Text segment —
########

Musharraf said that Pakistan’s investigation began after Iran disclosed the names of people — including Pakistani scientists — who provided them with nuclear technology. Last year the International Atomic Energy Authority (IAEA) found evidence that suggested an Iranian effort to procure nuclear materials for military use. Tehran blamed components supplied from overseas and maintained that its own nuclear programme was peaceful.
Yesterday Musharraf, who is already under fire for failing to crack down on Islamic militant groups based in Pakistan, said it was possible that ‘unscrupulous’ individuals had exploited the autonomy they were given to develop Pakistan’s nuclear deterrent against India, a programme started about 30 years ago. Pakistan tested a series of nuclear devices in May 1998, incurring international sanctions that have only recently been partly lifted.

########

Records shown —
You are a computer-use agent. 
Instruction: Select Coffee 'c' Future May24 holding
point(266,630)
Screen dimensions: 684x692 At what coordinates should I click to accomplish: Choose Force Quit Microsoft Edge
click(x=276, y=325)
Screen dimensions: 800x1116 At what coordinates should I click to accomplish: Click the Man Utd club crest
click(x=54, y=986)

########

Work to complete — Carry on the text about Pakistan's nuclear investigation from the point where it stops. The rows have nothing to do with the text about Pakistan's nuclear investigation.

Written reply —
”We are carrying out an in-depth investigation and … we will sort out everyone who is involved,” Musharraf, who took power in 1999, said.
Pakistan has also been accused of giving nuclear technology to North Korea in return for details of long-range missiles. Islamabad denies the charge.
According to Mohamed El-Baradei, head of the IAEA, nuclear proliferation involves an international ring of professional smugglers dealing in the technology of weapons of mass destruction.
”What we are seeing is a very sophisticated network of black-market proliferators, people who are selling material underground…We’re still very much in the process of investigating this network,” he said.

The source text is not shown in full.